3.1 Lab Goals

This chapter aims to introduce the complete workflow of data analysis and visualization using R. After reading it, you should be able to:

  • import data from local files
  • query and clean data, such as:
    • extract data corpus
    • combine rows of different data frames into one
    • create new columns from existing data
    • sort and order data
  • generate standard plots for exploratory and visualization purpose by producing:
    • bar charts
    • line plots
    • pie charts
  • export plots as local files

3.2 Good Practice

Okay, I guess you already know what I am going to repeat about organizing folder. However, there are something new for this lab :)

3.2.1 Organizing Folders & Sub-folders

Similar to what we have done in previous labs, under the course folder, please create a folder called “lab3”.

  • Next, in the lab3 folder, please create two sub-folders:
    • one is called “data” to store data files
    • another one is “plot” to save plots exported from R.
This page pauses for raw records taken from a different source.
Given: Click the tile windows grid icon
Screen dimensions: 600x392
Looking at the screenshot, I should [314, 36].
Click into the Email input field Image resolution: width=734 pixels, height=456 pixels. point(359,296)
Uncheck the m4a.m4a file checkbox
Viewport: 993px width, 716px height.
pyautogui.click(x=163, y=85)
After created these folders, your folders should look similar to Figure 3.1.

Figure 3.1: The organization of folders for “lab3”.

3.2.2 Data

I have collected some tables for this lab. These tables tell use about population’s education attainment and racial diversity in two cities: Colorado Springs (CO) and Buffalo (NY). These data are collected from US Census Bureau using the American Community Survey’s 5-year estimates.

Please follow the steps below:

3.2.3 Housekeeping & Launching RStudio

Again, we would like to start a new project from scratch with a clean R Script. Please do the following steps. If you have any questions about these steps, please refer to Chapter 1.3 Launching RStudio for help.
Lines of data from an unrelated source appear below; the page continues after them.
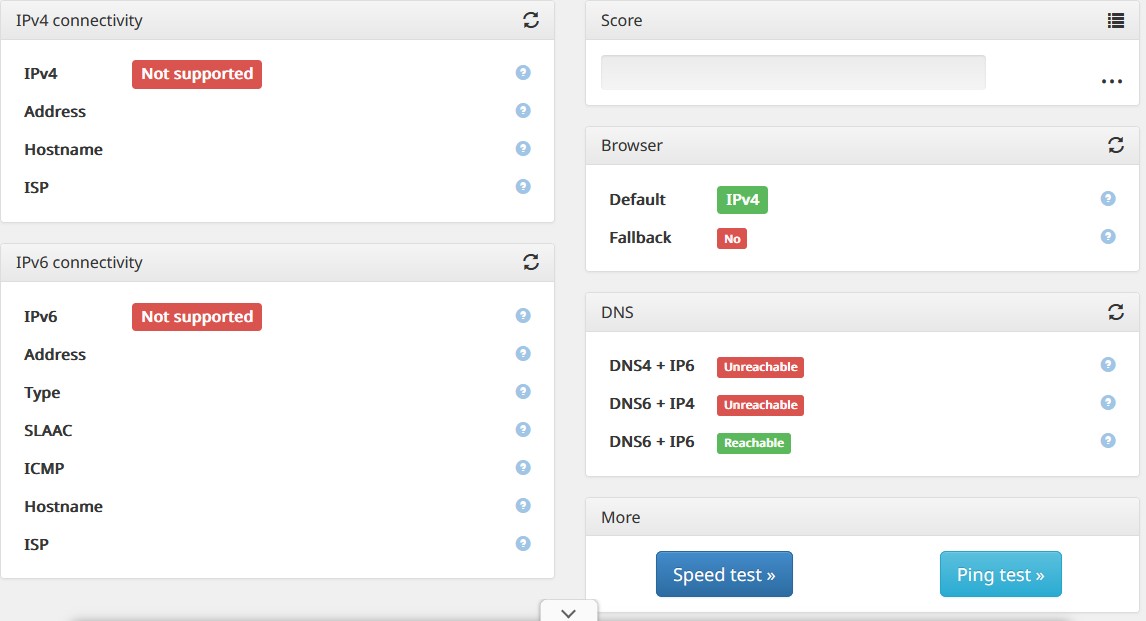The height and width of the screenshot is (621, 1146).
Task: Click the IPv4 Not supported badge
Action: tap(197, 74)
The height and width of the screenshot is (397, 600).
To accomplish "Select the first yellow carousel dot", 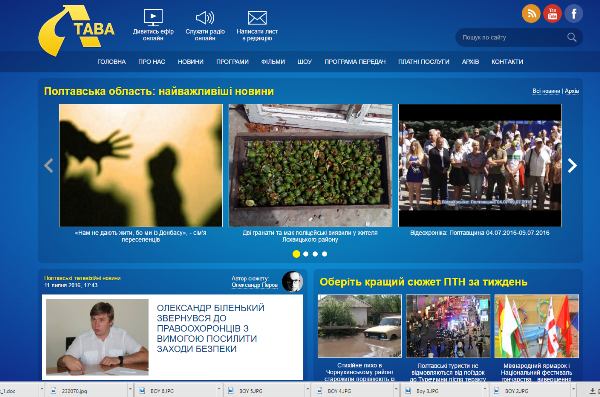I will click(x=296, y=254).
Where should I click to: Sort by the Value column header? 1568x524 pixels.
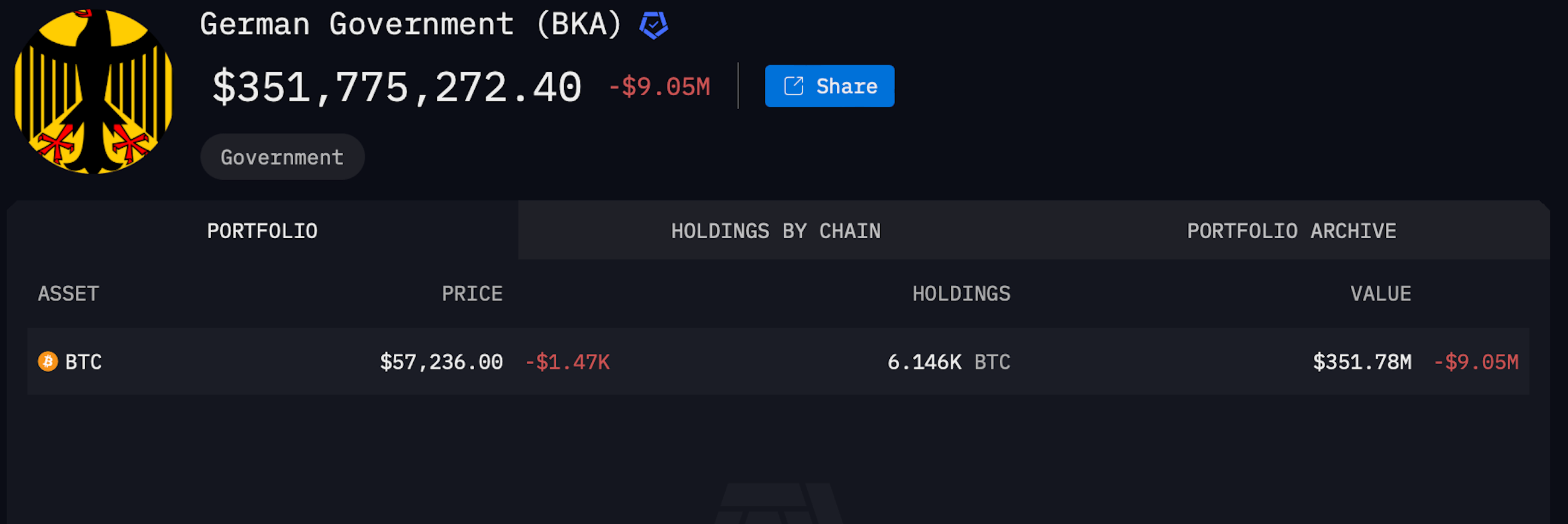[x=1380, y=293]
  • Step 1: Make sure all existing R projects are properly closed.
    • If not, please close it by going to File –> Close Project –> Save changes (see Chapter 2.5).
  • Step 2: Create a New Project using Existing Directory, navigate to lab3, click open, then Create Project. (see Chapter 1.3).
  • Step 3: Create a New Script by go to File –> New File –> R Script. Save the script by giving it a proper name.

3.2.4 Before You Start

Heads-Up!

This is a pretty long tutorial but it will guide you through a complete workflow of data analysis and visualization. As you can imagine, this will be a steep learning curve. Please take regular breaks (see instructions below).
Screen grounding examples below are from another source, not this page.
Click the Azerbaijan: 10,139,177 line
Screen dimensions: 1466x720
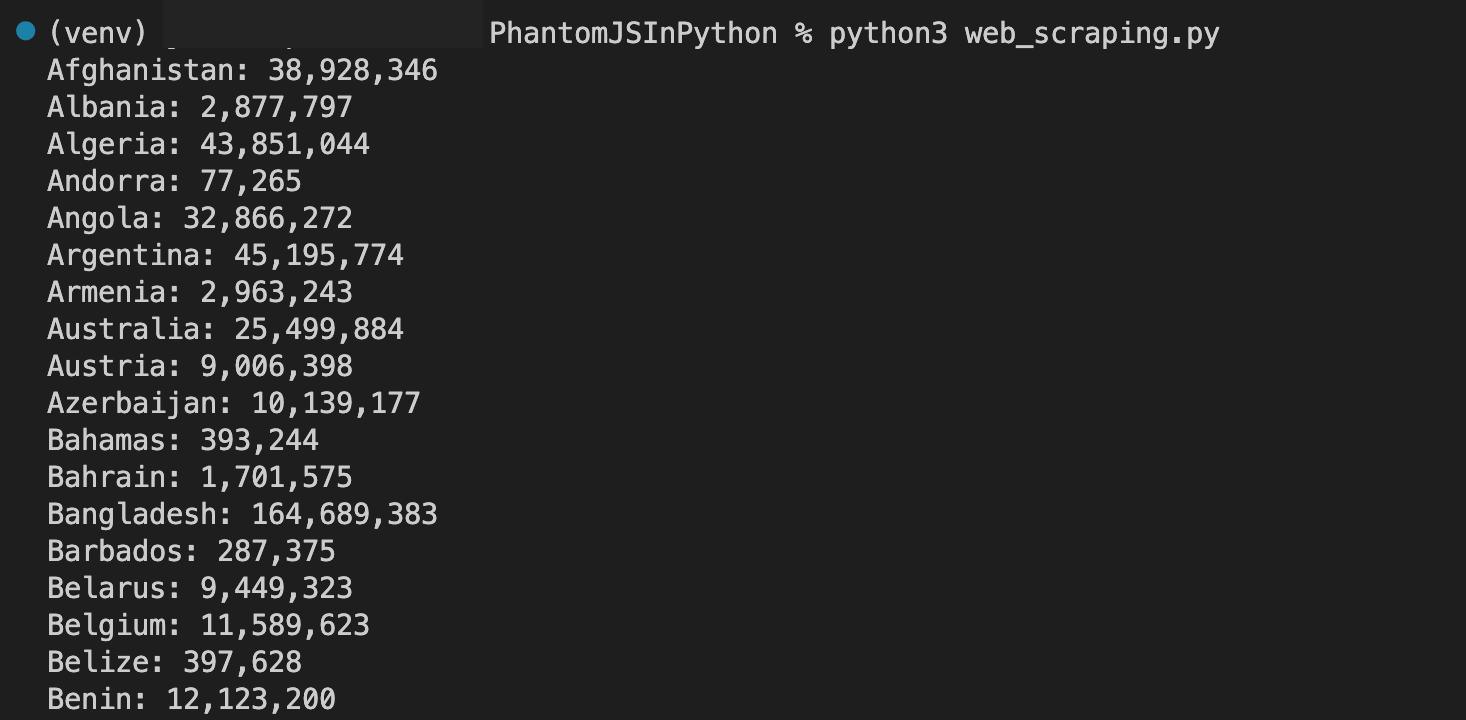tap(233, 403)
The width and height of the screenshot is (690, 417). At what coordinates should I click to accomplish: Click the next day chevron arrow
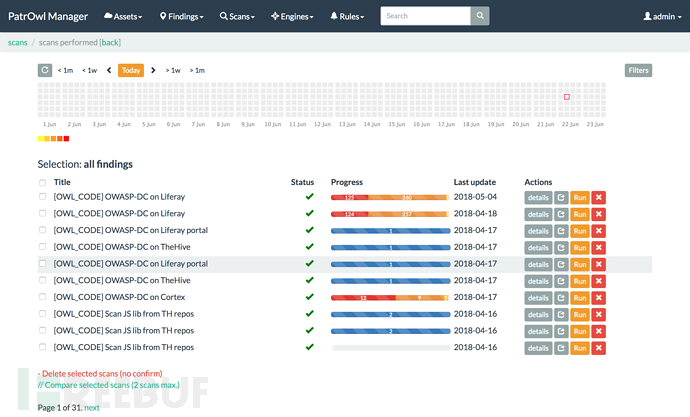153,70
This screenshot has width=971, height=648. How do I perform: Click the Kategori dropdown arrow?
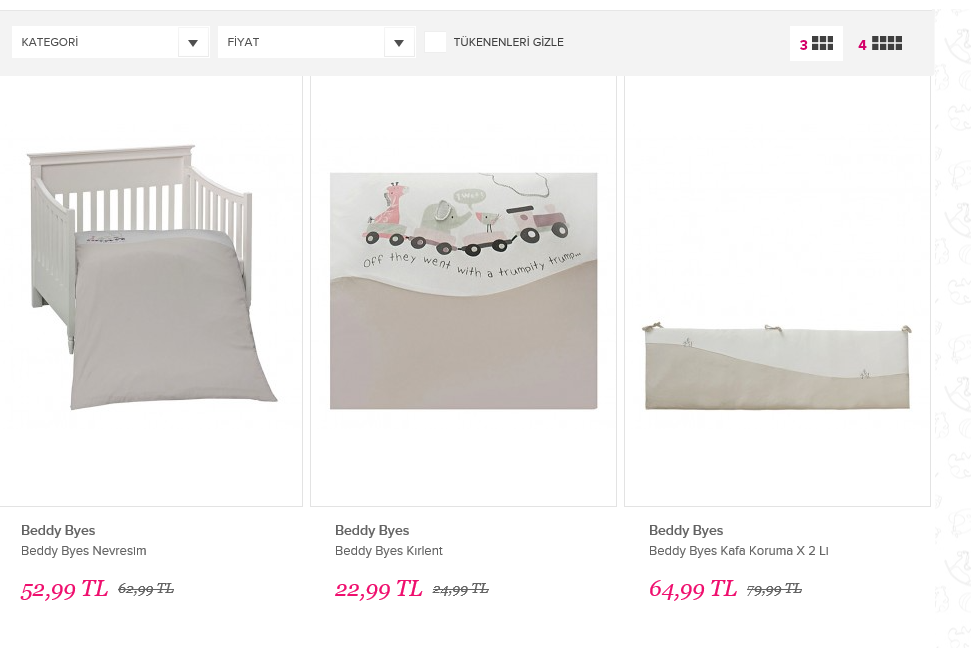pos(193,43)
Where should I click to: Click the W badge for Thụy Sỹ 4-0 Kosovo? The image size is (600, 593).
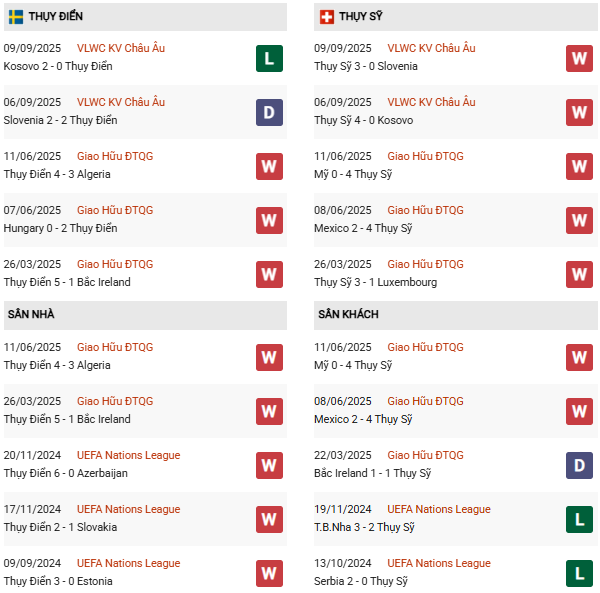click(x=580, y=112)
This tutorial covers most of the techniques for Assignment 2. Please try to:

  • Re-write the script by yourself.
  • Read through the text carefully and try to understand what bits of code are doing as you go.
  • Revisit this week’s lecture slides on “Data Analysis Workflow”
  • It’s okay that you don’t fully understand some codes. Don’t worry as the key is to revisit later and try to work out what is going on. Learning is a iterative process.
  • Start to think about how you can adapt a particular line of code or functions to your own project.
  • Be CURIOUS!! Ask QUESTIONS!!


Tips on properly closing a project and reopen it later - If You Plan to Take Breaks!

If you plan to work on this lab later, please remember to save your script, and properly close the project and RStudio. To reopen your project, please:

  • Step 1: launch RStudio.
  • Step 2: open project by going to “File” –> “Open Project –> Navigate to your “lab3” folder, click to open lab3.Rproj.
  • Step 3: You should be able to see your script for lab3.
    • If not, go to “File” –> “Open File –> Navigate to your “lab3” folder, and open the script with the suffix .R.
  • Step 4: Before writing new lines, please run the existing script from top to bottom.

3.3 Viz: Population Growth

Finally, we’ll start coding! From now, each section is an independent project that each produces one or more graphics for different purposes. Each project will expose you to a complete data analysis and visualization workflow.

We will use two cities Colorado Springs (CO) (a growing city) and Buffalo (NY) (a declining city) for case studies. The purpose of these graphics is to understand their different socio-demographic characteristics. This section is to produce a plot comparing the population growth between two cities.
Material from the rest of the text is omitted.